Lessons from the SVB collapse
Asked about the lesson of the SVB collapse, Franceschi said that generally “we only talk about risk when things go wrong”. And that was the big lesson.
“We’ve always been extremely conservative with financial risk since the company’s beginnings. There are enough clients out there that you can make money in various ways without having to take unnecessary risks,” he said, adding that, structurally, Brex is different from SVB because it is not a bank.
“All the deposits are actually held either in a Treasury equivalent that we put in a money market fund, or in a partner bank that is FDIC insured,” Franceschi said.
According to Brex’s co-CEO, banks are always leveraged and only have 20% cash. “In the case of SVB, it was 12%. So we have a structure that is different, that provides security,” he said, adding that the company doesn’t want to make money from risk.
“Our thing has never been to make money on financial arbitrage, to make money on treasury, arbitraging interest rates. Our thesis is technology. And that’s where we’re going to make money, by doing it very well at scale with an exceptional product.”
Franceschi said that there is “virtually no” exposure of Brex to SVB, which was subsequently bought by First Citizens.
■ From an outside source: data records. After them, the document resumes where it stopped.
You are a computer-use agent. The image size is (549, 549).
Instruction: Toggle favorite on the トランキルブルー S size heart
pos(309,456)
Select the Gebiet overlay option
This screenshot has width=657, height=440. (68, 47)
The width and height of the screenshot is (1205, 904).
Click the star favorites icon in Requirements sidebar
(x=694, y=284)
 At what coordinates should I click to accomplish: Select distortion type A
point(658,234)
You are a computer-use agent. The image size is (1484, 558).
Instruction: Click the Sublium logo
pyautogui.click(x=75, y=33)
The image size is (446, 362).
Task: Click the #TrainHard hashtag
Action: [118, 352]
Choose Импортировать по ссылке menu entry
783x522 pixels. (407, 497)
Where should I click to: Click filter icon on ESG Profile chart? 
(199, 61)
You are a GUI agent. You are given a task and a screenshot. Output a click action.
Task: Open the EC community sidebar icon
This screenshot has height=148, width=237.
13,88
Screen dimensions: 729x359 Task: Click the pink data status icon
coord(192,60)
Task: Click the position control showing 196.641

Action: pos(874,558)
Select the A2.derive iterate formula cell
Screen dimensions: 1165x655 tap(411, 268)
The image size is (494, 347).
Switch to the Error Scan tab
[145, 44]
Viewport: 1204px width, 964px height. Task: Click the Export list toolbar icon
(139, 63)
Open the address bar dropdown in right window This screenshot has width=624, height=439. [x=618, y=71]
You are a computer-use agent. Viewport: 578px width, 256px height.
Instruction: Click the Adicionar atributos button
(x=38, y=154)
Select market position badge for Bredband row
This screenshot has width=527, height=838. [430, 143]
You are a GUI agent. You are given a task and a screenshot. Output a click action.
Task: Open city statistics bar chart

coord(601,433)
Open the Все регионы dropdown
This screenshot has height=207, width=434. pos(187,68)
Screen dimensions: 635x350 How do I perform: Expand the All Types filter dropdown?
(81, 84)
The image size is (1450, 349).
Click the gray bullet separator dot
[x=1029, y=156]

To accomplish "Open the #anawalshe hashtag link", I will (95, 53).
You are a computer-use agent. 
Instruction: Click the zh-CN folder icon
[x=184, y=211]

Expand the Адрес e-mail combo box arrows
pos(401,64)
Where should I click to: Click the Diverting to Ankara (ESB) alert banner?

In an interview earlier this year, Dubugras said he had transferred $200 million of Brex’s cash to SVB after the collapse of the regional bank.
“The cash is in a dozen banks, such as JPMorgan, Goldman Sachs and other smaller ones. It’s a very complex treasury with several banks.”
Banking with partners
Brex has suspended its application for a banking license in the United States in the face of regulatory difficulties for approval, and fintechs such as Oportun and Monzo Bank have followed suit. Instead, the company opted to continue operating with banking partners such as Barclays, Credit Suisse and JPMorgan.
“It was something that was never necessary for our strategy, although at times we found it convenient to try to get a banking license. But we’ve operated with banks since the company’s beginnings,” said Franceschi.
“Having a banking license is something that depends a lot on the political and regulatory environment, and we ended up finding a different way to operate with partners and with other non-bank licenses.”
Brex currently has a license equivalent to that of a broker for its banking product and a payments license in the US.
“It’s more of a regulatory decision than a strategic decision on the part of the company’s management, and we see licenses much more as a way of making available a product that we’re building, rather than the actual thing that makes the business happen,” said Franceschi.
“One thing we believe in is building great products and putting a layer of services on top of those products. Whether that’s going to require a banking license or not is almost a decision of implementation and how we’re going to execute,” he said.
Although a banking license would help reduce the cost of funding for the fintech, which would then be able to use the deposits for its own financing, Franceschi said that, on the other hand, there is a big cost to maintaining the license and everything that being a bank entails.
“I think that basically, as our receivables have been securitized for a long time, the funding cost is very low. We already have a very large scale and securitization with a series of ratings. When the business gains a little more scale and volume, everyone kind of pushes for capital markets and it ends up working well,” he said.